- Task requirements: The data must be returned in full and exactly as given.

- Data supplied:
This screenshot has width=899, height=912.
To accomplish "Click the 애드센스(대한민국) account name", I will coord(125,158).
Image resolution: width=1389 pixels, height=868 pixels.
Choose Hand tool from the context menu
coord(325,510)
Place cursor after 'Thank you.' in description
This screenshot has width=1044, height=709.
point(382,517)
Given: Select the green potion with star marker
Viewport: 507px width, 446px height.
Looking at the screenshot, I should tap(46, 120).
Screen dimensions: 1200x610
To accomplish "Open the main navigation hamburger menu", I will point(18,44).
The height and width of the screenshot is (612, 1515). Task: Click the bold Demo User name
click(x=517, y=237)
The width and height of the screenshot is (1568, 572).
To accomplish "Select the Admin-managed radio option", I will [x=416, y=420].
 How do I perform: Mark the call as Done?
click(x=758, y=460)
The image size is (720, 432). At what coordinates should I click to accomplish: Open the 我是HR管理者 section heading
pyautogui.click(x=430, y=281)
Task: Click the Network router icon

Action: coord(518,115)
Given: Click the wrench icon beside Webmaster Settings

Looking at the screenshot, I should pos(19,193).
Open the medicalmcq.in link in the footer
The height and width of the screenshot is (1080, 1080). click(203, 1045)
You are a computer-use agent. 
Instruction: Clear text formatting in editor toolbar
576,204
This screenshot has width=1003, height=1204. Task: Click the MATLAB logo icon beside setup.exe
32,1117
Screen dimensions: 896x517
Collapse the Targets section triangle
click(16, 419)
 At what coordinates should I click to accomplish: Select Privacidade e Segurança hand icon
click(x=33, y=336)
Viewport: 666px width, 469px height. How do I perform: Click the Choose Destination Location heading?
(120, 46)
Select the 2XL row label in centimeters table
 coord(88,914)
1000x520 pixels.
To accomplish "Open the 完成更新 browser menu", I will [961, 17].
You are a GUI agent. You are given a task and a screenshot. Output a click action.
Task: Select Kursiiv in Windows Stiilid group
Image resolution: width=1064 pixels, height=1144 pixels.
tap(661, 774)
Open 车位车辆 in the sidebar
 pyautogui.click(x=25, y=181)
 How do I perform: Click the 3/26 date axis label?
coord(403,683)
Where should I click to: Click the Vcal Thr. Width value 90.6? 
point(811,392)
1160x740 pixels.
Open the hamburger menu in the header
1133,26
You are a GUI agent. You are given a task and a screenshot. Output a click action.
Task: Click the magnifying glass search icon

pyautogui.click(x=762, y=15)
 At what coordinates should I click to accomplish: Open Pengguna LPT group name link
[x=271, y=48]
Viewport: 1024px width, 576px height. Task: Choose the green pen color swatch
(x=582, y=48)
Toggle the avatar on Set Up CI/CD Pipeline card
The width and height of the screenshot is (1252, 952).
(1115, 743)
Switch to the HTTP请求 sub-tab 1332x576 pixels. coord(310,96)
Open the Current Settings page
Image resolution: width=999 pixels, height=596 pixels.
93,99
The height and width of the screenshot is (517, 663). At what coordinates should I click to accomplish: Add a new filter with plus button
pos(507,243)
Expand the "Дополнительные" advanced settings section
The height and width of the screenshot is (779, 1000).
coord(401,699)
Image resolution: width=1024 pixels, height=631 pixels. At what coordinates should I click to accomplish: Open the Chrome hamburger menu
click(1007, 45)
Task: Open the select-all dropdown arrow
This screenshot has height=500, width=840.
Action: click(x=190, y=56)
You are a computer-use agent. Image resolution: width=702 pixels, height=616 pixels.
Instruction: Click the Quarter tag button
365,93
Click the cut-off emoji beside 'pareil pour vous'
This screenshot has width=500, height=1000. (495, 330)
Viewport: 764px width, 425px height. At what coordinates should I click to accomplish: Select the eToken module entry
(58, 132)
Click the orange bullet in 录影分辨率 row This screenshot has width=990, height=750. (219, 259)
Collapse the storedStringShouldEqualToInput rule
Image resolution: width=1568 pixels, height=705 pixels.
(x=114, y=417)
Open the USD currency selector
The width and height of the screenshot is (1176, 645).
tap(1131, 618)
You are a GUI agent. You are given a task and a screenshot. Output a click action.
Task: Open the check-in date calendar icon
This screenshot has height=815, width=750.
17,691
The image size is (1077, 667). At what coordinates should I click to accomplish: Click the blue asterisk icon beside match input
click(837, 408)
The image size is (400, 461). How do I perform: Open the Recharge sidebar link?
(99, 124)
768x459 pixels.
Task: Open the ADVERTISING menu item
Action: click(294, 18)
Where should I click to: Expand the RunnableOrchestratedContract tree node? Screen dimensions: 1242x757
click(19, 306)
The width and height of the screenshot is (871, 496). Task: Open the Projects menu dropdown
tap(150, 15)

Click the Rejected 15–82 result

- Completed task:
This screenshot has width=899, height=912.
To accomplish "Click the 애드센스(대한민국) account name", I will coord(125,158).
Image resolution: width=1389 pixels, height=868 pixels.
Choose Hand tool from the context menu
coord(325,510)
Place cursor after 'Thank you.' in description
This screenshot has width=1044, height=709.
point(382,517)
Given: Select the green potion with star marker
Viewport: 507px width, 446px height.
Looking at the screenshot, I should tap(46, 120).
Screen dimensions: 1200x610
To accomplish "Open the main navigation hamburger menu", I will point(18,44).
The height and width of the screenshot is (612, 1515). Task: Click the bold Demo User name
click(x=517, y=237)
The width and height of the screenshot is (1568, 572).
To accomplish "Select the Admin-managed radio option", I will [x=416, y=420].
 How do I perform: Mark the call as Done?
click(x=758, y=460)
The image size is (720, 432). At what coordinates should I click to accomplish: Open the 我是HR管理者 section heading
pyautogui.click(x=430, y=281)
Task: Click the Network router icon

Action: coord(518,115)
Given: Click the wrench icon beside Webmaster Settings

Looking at the screenshot, I should pos(19,193).
Open the medicalmcq.in link in the footer
The height and width of the screenshot is (1080, 1080). click(203, 1045)
You are a computer-use agent. 
Instruction: Clear text formatting in editor toolbar
576,204
This screenshot has width=1003, height=1204. Task: Click the MATLAB logo icon beside setup.exe
32,1117
Screen dimensions: 896x517
Collapse the Targets section triangle
click(16, 419)
 At what coordinates should I click to accomplish: Select Privacidade e Segurança hand icon
click(x=33, y=336)
Viewport: 666px width, 469px height. How do I perform: Click the Choose Destination Location heading?
(120, 46)
Select the 2XL row label in centimeters table
 coord(88,914)
1000x520 pixels.
To accomplish "Open the 完成更新 browser menu", I will [961, 17].
You are a GUI agent. You are given a task and a screenshot. Output a click action.
Task: Select Kursiiv in Windows Stiilid group
Image resolution: width=1064 pixels, height=1144 pixels.
tap(661, 774)
Open 车位车辆 in the sidebar
 pyautogui.click(x=25, y=181)
 How do I perform: Click the 3/26 date axis label?
coord(403,683)
Where should I click to: Click the Vcal Thr. Width value 90.6? 
point(811,392)
1160x740 pixels.
Open the hamburger menu in the header
1133,26
You are a GUI agent. You are given a task and a screenshot. Output a click action.
Task: Click the magnifying glass search icon

pyautogui.click(x=762, y=15)
 At what coordinates should I click to accomplish: Open Pengguna LPT group name link
[x=271, y=48]
Viewport: 1024px width, 576px height. Task: Choose the green pen color swatch
(x=582, y=48)
Toggle the avatar on Set Up CI/CD Pipeline card
The width and height of the screenshot is (1252, 952).
(1115, 743)
Switch to the HTTP请求 sub-tab 1332x576 pixels. coord(310,96)
Open the Current Settings page
Image resolution: width=999 pixels, height=596 pixels.
93,99
The height and width of the screenshot is (517, 663). At what coordinates should I click to accomplish: Add a new filter with plus button
pos(507,243)
Expand the "Дополнительные" advanced settings section
The height and width of the screenshot is (779, 1000).
coord(401,699)
Image resolution: width=1024 pixels, height=631 pixels. At what coordinates should I click to accomplish: Open the Chrome hamburger menu
click(1007, 45)
Task: Open the select-all dropdown arrow
This screenshot has height=500, width=840.
Action: click(x=190, y=56)
You are a computer-use agent. Image resolution: width=702 pixels, height=616 pixels.
Instruction: Click the Quarter tag button
365,93
Click the cut-off emoji beside 'pareil pour vous'
This screenshot has width=500, height=1000. (495, 330)
Viewport: 764px width, 425px height. At what coordinates should I click to accomplish: Select the eToken module entry
(58, 132)
Click the orange bullet in 录影分辨率 row This screenshot has width=990, height=750. (219, 259)
Collapse the storedStringShouldEqualToInput rule
Image resolution: width=1568 pixels, height=705 pixels.
(x=114, y=417)
Open the USD currency selector
The width and height of the screenshot is (1176, 645).
tap(1131, 618)
You are a GUI agent. You are given a task and a screenshot. Output a click action.
Task: Open the check-in date calendar icon
This screenshot has height=815, width=750.
17,691
The image size is (1077, 667). At what coordinates should I click to accomplish: Click the blue asterisk icon beside match input
click(837, 408)
The image size is (400, 461). How do I perform: Open the Recharge sidebar link?
(99, 124)
768x459 pixels.
Task: Open the ADVERTISING menu item
Action: click(294, 18)
Where should I click to: Expand the RunnableOrchestratedContract tree node? Screen dimensions: 1242x757
click(19, 306)
The width and height of the screenshot is (871, 496). Task: Open the Projects menu dropdown
tap(150, 15)

Click the Rejected 15–82 result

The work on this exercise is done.